REQUIREMENTS: Pick out and copy every row below that contains the string "dimensions". Case matters.

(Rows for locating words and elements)
★ ★ ★ ★

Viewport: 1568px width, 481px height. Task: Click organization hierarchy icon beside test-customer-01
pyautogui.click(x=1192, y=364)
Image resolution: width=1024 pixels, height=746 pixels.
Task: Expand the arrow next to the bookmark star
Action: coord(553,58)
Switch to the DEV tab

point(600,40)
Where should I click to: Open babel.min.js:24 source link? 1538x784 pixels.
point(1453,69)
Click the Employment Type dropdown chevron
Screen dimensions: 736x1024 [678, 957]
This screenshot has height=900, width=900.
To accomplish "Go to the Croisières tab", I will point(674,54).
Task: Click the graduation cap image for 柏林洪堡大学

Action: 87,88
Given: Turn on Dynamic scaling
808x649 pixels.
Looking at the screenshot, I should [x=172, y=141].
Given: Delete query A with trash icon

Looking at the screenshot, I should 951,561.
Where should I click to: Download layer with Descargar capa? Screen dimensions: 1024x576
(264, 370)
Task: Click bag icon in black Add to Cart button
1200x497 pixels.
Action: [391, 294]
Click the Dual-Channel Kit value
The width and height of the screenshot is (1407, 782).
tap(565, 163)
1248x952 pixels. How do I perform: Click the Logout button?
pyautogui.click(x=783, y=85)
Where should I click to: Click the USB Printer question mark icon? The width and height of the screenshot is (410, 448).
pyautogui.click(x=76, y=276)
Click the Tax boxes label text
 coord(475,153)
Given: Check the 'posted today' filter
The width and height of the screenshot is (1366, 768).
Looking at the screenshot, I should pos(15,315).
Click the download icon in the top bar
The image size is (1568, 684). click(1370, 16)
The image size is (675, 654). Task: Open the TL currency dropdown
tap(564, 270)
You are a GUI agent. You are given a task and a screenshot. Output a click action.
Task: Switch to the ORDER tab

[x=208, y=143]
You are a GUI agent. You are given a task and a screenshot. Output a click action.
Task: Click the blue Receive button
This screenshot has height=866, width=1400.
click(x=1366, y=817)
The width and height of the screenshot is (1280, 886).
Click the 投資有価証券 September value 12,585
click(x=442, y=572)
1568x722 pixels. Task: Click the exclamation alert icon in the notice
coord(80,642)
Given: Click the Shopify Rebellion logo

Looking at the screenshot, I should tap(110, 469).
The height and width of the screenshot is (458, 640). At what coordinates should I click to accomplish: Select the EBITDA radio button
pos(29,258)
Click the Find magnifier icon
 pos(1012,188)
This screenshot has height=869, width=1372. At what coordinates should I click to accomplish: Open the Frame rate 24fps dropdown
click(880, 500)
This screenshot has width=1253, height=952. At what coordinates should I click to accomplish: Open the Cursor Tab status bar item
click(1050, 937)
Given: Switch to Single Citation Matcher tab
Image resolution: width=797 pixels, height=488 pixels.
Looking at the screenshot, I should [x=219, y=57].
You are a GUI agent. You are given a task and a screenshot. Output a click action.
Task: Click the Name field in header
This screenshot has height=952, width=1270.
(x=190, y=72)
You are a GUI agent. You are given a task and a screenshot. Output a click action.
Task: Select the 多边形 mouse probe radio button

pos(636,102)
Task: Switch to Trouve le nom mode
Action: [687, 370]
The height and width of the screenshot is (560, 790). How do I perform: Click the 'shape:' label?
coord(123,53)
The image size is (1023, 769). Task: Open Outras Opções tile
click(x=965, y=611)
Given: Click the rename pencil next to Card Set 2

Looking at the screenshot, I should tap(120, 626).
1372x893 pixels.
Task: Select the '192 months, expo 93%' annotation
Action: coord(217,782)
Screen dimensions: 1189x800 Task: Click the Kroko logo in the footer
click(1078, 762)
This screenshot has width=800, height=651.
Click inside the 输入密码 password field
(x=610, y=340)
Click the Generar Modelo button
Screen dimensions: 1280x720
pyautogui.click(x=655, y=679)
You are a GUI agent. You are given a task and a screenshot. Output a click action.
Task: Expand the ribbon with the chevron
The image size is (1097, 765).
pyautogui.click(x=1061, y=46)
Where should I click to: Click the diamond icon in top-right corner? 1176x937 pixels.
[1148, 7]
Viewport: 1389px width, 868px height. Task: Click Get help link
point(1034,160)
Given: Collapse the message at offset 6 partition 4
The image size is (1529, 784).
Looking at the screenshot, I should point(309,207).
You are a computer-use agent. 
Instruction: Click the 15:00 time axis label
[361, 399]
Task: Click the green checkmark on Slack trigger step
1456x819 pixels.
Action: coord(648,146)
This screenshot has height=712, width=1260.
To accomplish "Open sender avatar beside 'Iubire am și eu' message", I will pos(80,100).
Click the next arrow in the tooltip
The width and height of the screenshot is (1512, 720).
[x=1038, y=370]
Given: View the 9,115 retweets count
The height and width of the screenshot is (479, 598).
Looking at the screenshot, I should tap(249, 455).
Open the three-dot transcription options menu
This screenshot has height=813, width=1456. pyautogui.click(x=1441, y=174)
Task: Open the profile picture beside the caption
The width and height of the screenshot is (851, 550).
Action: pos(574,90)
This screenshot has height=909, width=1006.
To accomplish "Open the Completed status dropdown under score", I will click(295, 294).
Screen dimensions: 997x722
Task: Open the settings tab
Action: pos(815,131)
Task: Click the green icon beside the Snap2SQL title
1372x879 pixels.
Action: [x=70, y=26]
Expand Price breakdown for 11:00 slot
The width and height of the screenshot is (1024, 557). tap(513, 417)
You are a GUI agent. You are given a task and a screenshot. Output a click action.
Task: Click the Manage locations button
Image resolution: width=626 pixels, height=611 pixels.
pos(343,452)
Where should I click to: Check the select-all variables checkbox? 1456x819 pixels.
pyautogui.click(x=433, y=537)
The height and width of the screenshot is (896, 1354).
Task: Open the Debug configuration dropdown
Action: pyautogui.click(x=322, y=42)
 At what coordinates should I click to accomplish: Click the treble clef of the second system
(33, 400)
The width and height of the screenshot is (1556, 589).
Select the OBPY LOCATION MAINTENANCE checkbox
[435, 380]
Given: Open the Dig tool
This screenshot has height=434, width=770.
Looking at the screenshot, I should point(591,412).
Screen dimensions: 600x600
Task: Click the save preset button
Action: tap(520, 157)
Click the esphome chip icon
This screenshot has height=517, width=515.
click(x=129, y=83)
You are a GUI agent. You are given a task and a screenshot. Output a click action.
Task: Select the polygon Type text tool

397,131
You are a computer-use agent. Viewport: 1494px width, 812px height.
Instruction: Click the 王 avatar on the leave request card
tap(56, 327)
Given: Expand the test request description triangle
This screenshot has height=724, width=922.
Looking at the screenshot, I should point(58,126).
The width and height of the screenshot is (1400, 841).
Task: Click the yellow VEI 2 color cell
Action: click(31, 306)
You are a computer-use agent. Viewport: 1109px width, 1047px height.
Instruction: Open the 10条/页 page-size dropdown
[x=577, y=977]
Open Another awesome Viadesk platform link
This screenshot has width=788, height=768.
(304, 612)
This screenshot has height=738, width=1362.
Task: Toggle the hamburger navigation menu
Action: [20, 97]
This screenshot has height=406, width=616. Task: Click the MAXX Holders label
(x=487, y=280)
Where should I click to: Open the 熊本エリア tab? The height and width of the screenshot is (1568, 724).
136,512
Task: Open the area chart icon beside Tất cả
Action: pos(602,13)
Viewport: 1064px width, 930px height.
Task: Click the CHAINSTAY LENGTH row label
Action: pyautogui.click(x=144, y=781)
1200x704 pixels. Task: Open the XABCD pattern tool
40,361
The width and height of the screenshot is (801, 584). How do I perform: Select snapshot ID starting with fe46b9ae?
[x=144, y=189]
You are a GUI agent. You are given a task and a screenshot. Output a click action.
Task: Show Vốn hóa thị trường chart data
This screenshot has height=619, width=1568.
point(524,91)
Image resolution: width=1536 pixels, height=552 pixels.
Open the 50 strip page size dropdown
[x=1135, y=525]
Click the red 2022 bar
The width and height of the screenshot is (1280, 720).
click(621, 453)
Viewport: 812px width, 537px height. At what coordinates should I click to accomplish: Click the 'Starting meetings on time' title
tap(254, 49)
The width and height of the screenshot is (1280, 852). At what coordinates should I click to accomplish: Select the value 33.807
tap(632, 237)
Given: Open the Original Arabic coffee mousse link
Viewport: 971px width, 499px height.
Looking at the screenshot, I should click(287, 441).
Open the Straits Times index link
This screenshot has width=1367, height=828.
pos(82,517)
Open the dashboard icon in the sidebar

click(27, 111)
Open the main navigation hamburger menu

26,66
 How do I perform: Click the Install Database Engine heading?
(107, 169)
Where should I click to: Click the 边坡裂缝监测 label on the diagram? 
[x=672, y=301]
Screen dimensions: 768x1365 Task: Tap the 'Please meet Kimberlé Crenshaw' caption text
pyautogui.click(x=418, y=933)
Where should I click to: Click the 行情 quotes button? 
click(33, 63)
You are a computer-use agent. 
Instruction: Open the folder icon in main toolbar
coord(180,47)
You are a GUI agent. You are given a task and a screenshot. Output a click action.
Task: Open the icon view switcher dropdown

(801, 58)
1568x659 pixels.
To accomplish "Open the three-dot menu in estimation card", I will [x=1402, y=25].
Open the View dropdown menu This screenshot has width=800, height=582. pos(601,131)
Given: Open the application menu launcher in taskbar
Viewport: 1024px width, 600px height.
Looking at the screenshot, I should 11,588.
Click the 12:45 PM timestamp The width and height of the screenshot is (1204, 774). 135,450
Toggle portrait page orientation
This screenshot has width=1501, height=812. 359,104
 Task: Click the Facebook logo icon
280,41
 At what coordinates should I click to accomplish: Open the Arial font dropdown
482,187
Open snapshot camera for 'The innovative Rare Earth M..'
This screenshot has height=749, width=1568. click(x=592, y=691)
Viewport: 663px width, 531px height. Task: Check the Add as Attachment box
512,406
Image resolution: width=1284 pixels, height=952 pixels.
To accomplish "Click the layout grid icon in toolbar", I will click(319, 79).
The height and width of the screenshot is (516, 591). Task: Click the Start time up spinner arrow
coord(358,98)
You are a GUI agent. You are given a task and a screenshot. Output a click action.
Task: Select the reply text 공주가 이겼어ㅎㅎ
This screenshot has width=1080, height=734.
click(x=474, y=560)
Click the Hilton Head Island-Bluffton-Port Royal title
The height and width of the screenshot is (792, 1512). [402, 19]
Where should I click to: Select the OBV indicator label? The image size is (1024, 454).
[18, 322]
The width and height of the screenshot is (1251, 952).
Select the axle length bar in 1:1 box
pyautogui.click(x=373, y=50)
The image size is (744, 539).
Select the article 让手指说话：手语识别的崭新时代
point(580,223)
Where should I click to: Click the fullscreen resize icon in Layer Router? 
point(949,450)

★ ★ ★ ★

EXERCISE RESPONSE:
Screen dimensions: 736x1024 [678, 957]
Where should I click to: Download layer with Descargar capa? Screen dimensions: 1024x576
Screen dimensions: 1189x800 Task: Click the Kroko logo in the footer
Screen dimensions: 1280x720
Screen dimensions: 997x722
Screen dimensions: 600x600
Screen dimensions: 768x1365 Task: Tap the 'Please meet Kimberlé Crenshaw' caption text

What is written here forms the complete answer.